The main problem with van height on French roads (apart from the obvious hazard of low bridges) is in the cost of autoroute tolls.
A motorhome with 2 axles, under 3500kg and less than 3m high is charged at the "class 2" rate. If you exceed any of these parameters you'll be charged at a higher rate (and it can be a considerable amount).
All the automatic toll booths have a height sensor set at 3m and if you exceed this you'll be asked to pay the higher toll rate.


----------



## Superk (Aug 22, 2005)

Charges depend on height of your vehicle and they have sensors to check:

Class 1 : Height less than 2 metres and the total weight is less than 3.5 tonnes. Most light vehicles such as cas, 4x4s, monospaces with or without a trailer that is less than 2 metres high
Class 2 : Height between 2 and 3 metres and the total weight is less than 3.5 tonnes. A class 1 vehicle towing a trailer/caravan that is between 2 and 3 metres high; most camping cars or utility vans; pickup vans with habitable space
Class 3 : Height is above 3 metres, 2 axles or the total weight is over 3.5 tonnes. HGV, buses and large camping vans
Class 4 : Height is above 3 metres, 3 or more axles, the total weight is over 3.5 tonnes. Also a Class 2 with a trailer/caravan which has a height of more than 3 meters
Class 5 : Motorbikes with or without a side car, 3 wheel bikes


----------



## Penquin (Oct 15, 2007)

All of these points are true - the sensors at peages are precise BUT if you try sometimes you can persuade the operator that you are Class 2 as a "Camping Car" - they can see even at the automatic ones as they have TV coverage. You can SOMETIMES persuade them....

There are restrictions on many bridges - so do ensure that you know your clearance height, there are also many overhanging things in towns such as flower baskets which can be low.

The Rouen underpass is well known and has been seen to cause disasters at times (a convertible MH is not popular), but there are similar things from my experience at Quimper with an entrance to a Hypermarket and at LeClerc/IKEA in Toulouse and a low bridge at Agen - so the restrictions are more common than you realise - drive safely and observe the well signposted warnings - there is always an alternative signed.
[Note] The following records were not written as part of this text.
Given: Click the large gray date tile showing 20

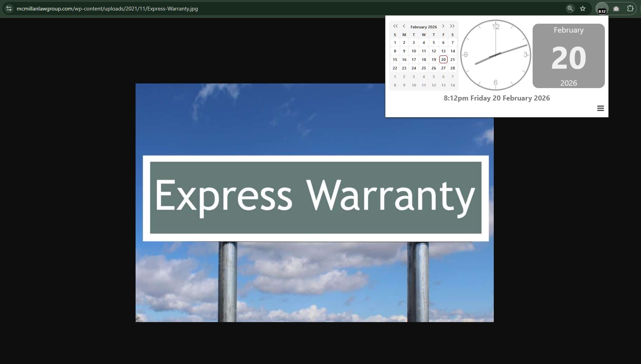Looking at the screenshot, I should [568, 56].
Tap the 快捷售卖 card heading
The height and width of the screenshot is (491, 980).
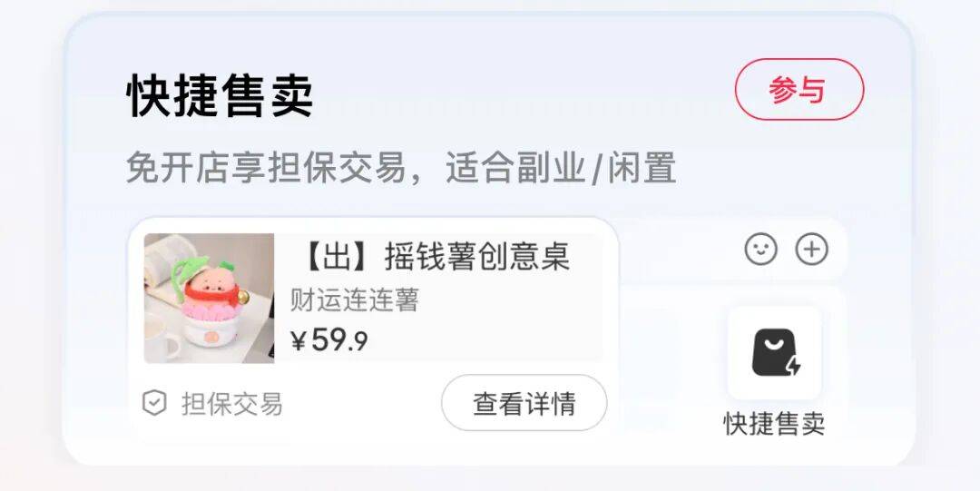tap(220, 95)
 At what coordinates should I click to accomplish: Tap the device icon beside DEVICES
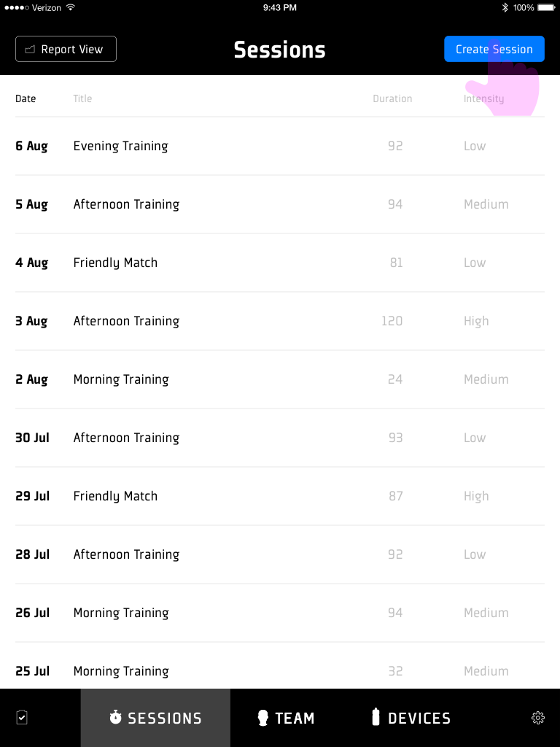coord(376,717)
The 3.0m common height also frequently causes problems on site where they are often under trees and the allocated site may be impossible to get into - check before accepting it - we have encountered that many times and have refused pitches and asked for others.

Dave


----------



## Sideways86 (Feb 25, 2009)

with the exception of the tolls which as the other OP has said you can get away with class 2 if you have a polite conversation and try French

the height restrictions are the same in any country you drive accordingly

I have been to Europe many times in a tag axle high profile E769 with Sat dome on top no problems at all

The pitch allocation issue I agree with and sometimes trees can cause an issue particularly with dome sat system

Just asked politely to be relocated if possible


----------



## locrep (Dec 5, 2011)

I believe most of Europe has a four metre height limit for vehicles.

Dave..


----------



## erneboy (Feb 8, 2007)

There is no great problem. OK tolls may be a bit more expensive and there are some low bridges which you need to be careful of. You would have to keep an eye open for height restrictions anyway in any motorhome.
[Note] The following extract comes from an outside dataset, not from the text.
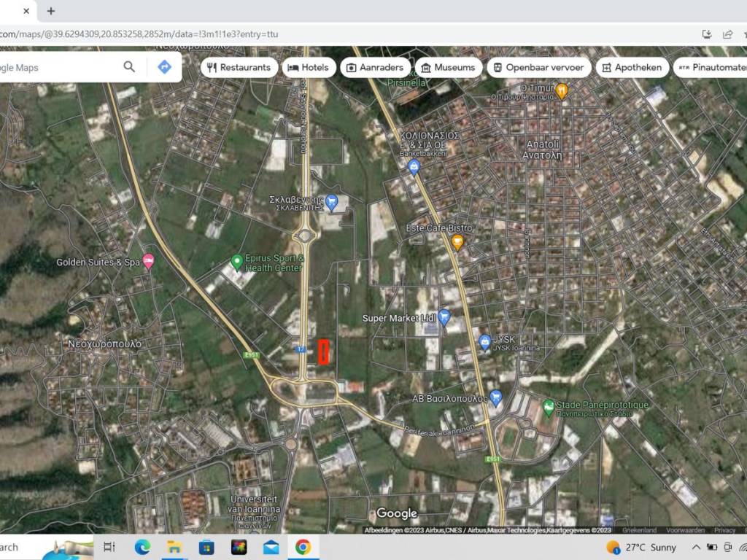Click the install app icon in address bar
The width and height of the screenshot is (747, 560).
[706, 34]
As Vic says, they have lorries in Europe too and they manage to get around delivering to almost every town and village perfectly well, Alan.


----------



## andrewball1000 (Oct 16, 2009)

Superk said:


> Charges depend on height of your vehicle and they have sensors to check:
> 
> Class 1 : Height less than 2 metres and the total weight is less than 3.5 tonnes. Most light vehicles such as cas, 4x4s, monospaces with or without a trailer that is less than 2 metres high
> Class 2 : Height between 2 and 3 metres and the total weight is less than 3.5 tonnes. A class 1 vehicle towing a trailer/caravan that is between 2 and 3 metres high; most camping cars or utility vans; pickup vans with habitable space
> ...


Mine is a class 2. It's only the Camos dome that is class 3


----------



## Morphology (Jul 23, 2010)

Or just avoid Rouen.


----------



## tonka (Apr 24, 2006)

locrep said:


> I believe most of Europe has a four metre height limit for vehicles.
> 
> Dave..


That would take the vast majority of trucks off the road, certainly NOT true..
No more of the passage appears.